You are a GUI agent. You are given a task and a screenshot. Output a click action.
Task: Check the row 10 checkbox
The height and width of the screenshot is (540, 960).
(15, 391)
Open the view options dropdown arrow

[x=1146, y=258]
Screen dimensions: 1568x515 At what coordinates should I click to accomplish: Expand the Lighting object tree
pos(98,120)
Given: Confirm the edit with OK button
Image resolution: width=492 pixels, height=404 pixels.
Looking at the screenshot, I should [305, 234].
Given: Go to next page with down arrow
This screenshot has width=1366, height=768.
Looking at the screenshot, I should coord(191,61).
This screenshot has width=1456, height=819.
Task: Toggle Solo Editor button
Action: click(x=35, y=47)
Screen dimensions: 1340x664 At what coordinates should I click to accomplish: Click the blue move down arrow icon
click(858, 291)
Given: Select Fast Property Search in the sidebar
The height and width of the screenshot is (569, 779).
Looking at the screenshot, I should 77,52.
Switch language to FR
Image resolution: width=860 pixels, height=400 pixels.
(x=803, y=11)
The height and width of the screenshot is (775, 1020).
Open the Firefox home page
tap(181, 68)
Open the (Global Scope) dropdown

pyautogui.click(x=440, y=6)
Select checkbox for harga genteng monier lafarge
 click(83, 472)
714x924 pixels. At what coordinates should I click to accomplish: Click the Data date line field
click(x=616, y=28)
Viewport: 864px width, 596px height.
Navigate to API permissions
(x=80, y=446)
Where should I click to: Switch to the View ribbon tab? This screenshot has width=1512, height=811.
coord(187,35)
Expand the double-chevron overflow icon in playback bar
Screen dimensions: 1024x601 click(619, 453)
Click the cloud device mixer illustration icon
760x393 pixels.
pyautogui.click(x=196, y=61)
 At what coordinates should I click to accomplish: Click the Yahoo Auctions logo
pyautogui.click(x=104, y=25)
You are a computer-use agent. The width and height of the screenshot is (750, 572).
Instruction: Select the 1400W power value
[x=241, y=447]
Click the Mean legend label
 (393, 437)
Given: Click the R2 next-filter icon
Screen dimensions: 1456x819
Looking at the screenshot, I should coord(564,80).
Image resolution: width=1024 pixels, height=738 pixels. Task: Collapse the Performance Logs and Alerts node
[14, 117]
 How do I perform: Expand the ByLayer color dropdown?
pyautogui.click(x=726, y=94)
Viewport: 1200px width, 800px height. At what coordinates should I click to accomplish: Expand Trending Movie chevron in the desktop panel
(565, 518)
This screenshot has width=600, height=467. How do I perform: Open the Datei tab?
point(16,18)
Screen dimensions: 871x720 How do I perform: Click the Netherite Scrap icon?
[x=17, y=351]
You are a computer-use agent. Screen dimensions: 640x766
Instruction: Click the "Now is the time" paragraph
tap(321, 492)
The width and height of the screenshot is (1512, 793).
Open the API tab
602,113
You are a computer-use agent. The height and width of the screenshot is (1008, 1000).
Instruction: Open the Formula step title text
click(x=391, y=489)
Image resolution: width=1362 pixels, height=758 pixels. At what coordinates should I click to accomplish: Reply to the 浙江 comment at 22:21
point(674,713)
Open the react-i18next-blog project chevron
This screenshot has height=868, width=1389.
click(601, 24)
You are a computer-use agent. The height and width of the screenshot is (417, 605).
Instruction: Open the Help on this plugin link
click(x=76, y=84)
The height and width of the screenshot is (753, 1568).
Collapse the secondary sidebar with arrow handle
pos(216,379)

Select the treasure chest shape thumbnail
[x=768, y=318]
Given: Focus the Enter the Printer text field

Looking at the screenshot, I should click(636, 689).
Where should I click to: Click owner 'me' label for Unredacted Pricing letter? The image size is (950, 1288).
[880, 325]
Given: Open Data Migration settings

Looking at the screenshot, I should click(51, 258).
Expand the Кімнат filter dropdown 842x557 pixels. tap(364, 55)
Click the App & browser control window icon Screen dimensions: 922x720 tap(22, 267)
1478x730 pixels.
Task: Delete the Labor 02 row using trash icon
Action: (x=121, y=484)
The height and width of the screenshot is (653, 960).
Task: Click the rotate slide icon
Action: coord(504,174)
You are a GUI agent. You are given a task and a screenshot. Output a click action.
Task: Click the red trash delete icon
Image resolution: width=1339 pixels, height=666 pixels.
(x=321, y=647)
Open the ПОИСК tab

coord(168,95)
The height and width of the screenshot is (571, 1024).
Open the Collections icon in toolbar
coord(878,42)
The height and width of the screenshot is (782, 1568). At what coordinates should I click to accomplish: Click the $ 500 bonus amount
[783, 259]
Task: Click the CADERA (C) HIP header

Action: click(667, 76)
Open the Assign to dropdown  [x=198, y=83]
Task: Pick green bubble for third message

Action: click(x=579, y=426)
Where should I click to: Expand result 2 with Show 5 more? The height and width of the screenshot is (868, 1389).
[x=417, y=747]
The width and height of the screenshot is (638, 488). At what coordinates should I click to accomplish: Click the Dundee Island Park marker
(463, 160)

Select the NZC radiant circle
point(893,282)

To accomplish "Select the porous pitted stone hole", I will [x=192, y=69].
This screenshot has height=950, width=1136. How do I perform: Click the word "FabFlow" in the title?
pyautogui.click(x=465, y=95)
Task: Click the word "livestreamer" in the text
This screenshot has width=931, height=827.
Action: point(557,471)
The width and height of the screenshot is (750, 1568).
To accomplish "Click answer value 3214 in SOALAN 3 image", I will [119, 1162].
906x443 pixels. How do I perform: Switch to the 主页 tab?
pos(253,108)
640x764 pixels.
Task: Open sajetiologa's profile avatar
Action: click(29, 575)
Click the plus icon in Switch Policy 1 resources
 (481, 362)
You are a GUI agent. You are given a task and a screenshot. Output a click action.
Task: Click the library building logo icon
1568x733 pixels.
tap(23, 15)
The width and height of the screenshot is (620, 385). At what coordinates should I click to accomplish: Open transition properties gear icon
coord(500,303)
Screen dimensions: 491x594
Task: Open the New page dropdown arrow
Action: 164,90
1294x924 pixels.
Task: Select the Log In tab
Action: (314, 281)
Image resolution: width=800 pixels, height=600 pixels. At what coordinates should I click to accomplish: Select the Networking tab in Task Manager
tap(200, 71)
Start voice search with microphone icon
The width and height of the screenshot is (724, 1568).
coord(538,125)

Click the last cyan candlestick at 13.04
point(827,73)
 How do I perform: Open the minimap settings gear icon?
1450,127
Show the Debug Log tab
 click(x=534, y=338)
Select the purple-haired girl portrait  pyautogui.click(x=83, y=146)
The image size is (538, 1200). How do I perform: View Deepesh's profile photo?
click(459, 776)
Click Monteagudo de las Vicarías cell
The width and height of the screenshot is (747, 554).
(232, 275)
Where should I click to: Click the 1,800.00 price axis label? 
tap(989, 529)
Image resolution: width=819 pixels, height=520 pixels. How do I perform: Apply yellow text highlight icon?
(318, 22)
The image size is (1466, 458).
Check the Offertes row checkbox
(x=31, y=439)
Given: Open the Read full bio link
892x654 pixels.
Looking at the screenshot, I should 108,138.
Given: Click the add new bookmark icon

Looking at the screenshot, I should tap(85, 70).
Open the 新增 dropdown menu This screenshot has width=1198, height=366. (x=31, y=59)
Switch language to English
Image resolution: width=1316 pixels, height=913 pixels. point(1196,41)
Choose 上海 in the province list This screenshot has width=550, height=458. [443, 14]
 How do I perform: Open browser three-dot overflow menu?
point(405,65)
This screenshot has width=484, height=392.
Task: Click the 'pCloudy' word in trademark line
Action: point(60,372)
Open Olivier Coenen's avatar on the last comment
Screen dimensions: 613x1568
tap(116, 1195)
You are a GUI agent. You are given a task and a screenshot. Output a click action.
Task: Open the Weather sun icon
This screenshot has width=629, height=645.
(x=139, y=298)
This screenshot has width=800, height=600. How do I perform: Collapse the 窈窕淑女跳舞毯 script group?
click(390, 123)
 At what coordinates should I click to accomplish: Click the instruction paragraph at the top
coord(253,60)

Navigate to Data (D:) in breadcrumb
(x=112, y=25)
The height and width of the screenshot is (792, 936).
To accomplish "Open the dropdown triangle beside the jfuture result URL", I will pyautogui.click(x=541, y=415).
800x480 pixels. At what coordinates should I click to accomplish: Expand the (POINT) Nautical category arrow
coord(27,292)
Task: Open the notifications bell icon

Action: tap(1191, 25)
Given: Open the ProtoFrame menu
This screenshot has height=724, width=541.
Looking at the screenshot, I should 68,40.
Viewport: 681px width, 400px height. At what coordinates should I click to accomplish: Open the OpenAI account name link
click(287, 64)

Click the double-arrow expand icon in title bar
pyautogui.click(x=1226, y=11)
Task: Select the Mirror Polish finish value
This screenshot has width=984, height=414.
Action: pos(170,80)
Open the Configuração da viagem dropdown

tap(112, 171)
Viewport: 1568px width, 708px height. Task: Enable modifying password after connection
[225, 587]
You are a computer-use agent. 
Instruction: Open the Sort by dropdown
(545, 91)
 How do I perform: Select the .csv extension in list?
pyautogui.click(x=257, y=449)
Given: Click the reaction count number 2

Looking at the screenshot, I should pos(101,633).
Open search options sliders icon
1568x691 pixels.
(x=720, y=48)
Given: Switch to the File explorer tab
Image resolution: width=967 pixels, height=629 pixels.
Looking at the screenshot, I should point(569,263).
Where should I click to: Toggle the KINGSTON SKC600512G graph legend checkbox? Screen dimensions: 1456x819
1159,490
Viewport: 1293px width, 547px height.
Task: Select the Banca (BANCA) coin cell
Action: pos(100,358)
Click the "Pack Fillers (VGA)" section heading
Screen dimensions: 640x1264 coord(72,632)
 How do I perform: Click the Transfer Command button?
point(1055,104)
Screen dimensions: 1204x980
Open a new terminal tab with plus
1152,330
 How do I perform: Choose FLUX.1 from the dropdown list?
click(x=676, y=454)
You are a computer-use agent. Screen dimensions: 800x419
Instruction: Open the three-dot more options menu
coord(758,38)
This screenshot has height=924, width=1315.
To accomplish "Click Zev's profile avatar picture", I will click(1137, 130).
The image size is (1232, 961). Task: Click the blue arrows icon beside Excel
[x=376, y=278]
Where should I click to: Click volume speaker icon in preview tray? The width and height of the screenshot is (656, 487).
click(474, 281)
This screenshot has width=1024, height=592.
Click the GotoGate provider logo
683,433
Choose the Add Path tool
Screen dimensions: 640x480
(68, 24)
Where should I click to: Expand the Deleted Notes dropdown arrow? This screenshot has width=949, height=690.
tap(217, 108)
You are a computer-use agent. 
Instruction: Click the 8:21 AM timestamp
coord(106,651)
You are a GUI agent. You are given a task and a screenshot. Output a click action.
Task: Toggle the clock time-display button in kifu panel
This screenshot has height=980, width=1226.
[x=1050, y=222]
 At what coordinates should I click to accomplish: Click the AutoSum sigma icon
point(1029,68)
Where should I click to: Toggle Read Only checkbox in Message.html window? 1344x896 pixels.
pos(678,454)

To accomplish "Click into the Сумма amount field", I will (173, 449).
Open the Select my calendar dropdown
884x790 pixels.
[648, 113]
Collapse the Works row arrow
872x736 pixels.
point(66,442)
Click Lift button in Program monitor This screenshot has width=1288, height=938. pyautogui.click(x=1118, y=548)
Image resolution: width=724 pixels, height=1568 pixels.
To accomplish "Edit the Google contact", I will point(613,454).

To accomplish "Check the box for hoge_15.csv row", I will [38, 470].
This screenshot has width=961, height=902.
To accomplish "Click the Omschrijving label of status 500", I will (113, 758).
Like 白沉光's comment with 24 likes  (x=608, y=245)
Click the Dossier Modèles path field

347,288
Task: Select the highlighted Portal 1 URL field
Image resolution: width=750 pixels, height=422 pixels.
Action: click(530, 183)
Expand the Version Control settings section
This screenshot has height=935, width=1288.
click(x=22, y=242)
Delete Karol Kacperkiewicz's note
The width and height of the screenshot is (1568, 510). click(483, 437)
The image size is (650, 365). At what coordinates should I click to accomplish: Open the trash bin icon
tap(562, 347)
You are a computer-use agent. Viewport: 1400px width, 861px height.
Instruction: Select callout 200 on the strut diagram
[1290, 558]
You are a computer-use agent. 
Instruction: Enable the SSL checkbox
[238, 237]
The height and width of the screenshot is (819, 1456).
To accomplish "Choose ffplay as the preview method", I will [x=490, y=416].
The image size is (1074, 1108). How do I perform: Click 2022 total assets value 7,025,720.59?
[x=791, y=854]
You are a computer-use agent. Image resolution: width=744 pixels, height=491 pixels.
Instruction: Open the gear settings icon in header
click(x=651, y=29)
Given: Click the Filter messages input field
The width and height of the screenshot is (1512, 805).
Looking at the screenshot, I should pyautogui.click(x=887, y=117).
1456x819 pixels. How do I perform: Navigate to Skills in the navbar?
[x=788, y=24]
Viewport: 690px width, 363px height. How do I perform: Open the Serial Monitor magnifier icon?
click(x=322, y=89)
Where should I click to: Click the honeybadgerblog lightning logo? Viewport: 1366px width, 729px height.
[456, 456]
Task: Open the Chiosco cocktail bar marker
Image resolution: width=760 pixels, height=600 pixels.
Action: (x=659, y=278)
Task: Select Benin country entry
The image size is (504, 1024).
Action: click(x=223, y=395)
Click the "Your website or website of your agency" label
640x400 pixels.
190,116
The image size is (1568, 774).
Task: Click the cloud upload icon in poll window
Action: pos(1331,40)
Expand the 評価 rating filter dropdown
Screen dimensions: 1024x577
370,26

* **Task instructions**
Format everything in the listing from the line containing "Viewport: 864px width, 596px height." down to the line containing "Screen dimensions: 1024x601 click(619, 453)", both included, as a JSON list of strings with one string per line and blank lines omitted.

* **Task result**
[
  "Viewport: 864px width, 596px height.",
  "Navigate to API permissions",
  "(x=80, y=446)",
  "Where should I click to: Switch to the View ribbon tab? This screenshot has width=1512, height=811.",
  "coord(187,35)",
  "Expand the double-chevron overflow icon in playback bar",
  "Screen dimensions: 1024x601 click(619, 453)"
]